> TASK STATEMENT
Working from the records below, repeat exactly the lines starting at the line that contains "Where should I click to: Click the Elastic" and ending at the line that contains "Image resolution: width=1280 pixels, height=790", inclusive.

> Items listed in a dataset
[Start of section]

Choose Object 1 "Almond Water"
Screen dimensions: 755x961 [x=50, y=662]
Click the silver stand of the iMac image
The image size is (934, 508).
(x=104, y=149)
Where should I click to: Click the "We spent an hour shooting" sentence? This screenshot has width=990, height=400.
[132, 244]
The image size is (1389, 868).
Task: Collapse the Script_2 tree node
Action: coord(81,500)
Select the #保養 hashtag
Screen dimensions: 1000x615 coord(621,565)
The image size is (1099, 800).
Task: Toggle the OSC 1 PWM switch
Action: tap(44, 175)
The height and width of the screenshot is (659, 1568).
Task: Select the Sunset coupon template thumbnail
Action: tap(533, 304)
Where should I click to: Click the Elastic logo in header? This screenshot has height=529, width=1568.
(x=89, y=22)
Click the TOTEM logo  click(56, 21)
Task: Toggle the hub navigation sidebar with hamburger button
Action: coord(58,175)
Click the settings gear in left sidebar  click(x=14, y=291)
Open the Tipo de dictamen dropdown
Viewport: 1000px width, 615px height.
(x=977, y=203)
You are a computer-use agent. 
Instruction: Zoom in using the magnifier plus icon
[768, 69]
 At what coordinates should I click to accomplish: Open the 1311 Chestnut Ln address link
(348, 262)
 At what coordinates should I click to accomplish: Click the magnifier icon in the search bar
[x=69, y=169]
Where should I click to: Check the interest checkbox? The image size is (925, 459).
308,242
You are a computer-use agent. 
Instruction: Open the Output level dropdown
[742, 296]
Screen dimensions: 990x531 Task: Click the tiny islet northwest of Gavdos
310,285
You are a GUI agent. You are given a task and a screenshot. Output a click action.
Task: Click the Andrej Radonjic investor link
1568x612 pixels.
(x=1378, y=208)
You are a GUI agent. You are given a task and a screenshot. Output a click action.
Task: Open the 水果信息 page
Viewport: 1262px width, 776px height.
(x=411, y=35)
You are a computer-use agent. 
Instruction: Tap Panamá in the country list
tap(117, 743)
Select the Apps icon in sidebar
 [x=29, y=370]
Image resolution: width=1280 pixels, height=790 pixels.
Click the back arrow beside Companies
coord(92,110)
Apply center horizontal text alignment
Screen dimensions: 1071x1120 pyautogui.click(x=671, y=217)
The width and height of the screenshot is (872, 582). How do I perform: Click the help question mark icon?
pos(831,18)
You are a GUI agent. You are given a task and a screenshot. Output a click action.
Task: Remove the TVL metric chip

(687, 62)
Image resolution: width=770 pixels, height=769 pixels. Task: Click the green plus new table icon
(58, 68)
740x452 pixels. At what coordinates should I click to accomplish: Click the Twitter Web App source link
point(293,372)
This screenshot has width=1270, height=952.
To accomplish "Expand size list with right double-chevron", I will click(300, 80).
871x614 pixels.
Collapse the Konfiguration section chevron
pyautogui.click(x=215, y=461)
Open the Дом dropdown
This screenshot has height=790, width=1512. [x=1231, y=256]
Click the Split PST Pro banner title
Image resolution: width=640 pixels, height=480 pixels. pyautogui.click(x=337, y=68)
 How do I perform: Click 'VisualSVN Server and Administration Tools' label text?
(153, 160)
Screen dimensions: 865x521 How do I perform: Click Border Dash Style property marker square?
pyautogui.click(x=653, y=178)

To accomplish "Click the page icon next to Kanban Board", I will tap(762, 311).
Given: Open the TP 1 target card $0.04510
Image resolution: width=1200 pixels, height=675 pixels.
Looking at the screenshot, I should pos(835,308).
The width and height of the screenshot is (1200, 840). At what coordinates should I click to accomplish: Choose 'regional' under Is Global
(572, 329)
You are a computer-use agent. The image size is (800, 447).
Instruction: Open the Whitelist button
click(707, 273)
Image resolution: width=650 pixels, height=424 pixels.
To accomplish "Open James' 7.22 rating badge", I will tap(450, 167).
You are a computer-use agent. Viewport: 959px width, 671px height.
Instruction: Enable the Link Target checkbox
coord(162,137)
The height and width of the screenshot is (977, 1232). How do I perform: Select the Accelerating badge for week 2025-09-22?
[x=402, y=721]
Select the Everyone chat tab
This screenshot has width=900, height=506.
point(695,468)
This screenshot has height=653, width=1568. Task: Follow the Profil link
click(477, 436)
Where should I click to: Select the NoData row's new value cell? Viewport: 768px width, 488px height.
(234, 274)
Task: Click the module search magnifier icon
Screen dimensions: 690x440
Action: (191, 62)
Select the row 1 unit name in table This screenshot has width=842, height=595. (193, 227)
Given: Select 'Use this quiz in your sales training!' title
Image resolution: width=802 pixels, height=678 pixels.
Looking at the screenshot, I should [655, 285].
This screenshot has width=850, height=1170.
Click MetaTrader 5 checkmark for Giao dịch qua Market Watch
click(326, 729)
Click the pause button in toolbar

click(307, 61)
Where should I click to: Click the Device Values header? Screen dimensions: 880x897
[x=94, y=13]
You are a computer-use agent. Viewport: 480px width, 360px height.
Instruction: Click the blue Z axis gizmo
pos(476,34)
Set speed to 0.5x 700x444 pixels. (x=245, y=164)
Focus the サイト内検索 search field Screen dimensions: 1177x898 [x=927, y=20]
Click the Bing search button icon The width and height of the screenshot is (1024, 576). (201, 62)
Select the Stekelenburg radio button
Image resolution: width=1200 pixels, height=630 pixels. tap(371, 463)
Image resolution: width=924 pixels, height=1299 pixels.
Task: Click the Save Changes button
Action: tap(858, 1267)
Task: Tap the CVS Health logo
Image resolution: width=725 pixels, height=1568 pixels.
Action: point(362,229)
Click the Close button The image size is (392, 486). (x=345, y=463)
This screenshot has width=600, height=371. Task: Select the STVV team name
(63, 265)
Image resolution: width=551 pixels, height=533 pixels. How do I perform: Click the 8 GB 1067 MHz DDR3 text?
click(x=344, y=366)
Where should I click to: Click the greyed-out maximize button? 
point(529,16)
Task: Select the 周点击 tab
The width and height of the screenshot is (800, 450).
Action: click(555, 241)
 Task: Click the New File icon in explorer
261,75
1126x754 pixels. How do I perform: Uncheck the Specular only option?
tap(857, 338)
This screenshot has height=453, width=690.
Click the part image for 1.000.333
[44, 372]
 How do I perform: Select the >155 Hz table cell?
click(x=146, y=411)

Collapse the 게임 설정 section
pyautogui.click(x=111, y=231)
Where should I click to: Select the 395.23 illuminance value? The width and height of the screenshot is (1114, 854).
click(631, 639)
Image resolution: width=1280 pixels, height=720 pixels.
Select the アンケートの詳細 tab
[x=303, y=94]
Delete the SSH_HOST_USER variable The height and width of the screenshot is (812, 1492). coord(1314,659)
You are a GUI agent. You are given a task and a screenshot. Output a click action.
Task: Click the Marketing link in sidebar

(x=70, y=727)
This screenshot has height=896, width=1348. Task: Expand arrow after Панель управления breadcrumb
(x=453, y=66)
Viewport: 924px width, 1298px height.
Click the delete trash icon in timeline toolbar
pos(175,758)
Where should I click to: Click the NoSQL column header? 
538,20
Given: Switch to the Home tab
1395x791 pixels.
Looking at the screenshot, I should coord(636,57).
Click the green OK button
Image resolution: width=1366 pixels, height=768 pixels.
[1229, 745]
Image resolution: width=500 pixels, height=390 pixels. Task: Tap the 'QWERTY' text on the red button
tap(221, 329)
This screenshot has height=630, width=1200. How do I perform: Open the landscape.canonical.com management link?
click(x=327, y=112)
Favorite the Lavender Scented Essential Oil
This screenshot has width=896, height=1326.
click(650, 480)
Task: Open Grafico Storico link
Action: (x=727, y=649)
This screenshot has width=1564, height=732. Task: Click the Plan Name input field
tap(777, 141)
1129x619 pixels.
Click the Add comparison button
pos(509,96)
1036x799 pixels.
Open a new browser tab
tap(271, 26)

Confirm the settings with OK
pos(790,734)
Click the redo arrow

[End of section]

> FINISHED EXERCISE
Where should I click to: Click the Elastic logo in header? This screenshot has height=529, width=1568.
(x=89, y=22)
Click the TOTEM logo  click(56, 21)
Task: Toggle the hub navigation sidebar with hamburger button
Action: coord(58,175)
Click the settings gear in left sidebar  click(x=14, y=291)
Open the Tipo de dictamen dropdown
Viewport: 1000px width, 615px height.
(x=977, y=203)
You are a computer-use agent. 
Instruction: Zoom in using the magnifier plus icon
[768, 69]
 At what coordinates should I click to accomplish: Open the 1311 Chestnut Ln address link
(348, 262)
 At what coordinates should I click to accomplish: Click the magnifier icon in the search bar
[x=69, y=169]
Where should I click to: Check the interest checkbox? The image size is (925, 459).
308,242
You are a computer-use agent. 
Instruction: Open the Output level dropdown
[742, 296]
Screen dimensions: 990x531 Task: Click the tiny islet northwest of Gavdos
310,285
You are a GUI agent. You are given a task and a screenshot. Output a click action.
Task: Click the Andrej Radonjic investor link
1568x612 pixels.
(x=1378, y=208)
You are a GUI agent. You are given a task and a screenshot. Output a click action.
Task: Open the 水果信息 page
Viewport: 1262px width, 776px height.
(x=411, y=35)
You are a computer-use agent. 
Instruction: Tap Panamá in the country list
tap(117, 743)
Select the Apps icon in sidebar
 [x=29, y=370]
Image resolution: width=1280 pixels, height=790 pixels.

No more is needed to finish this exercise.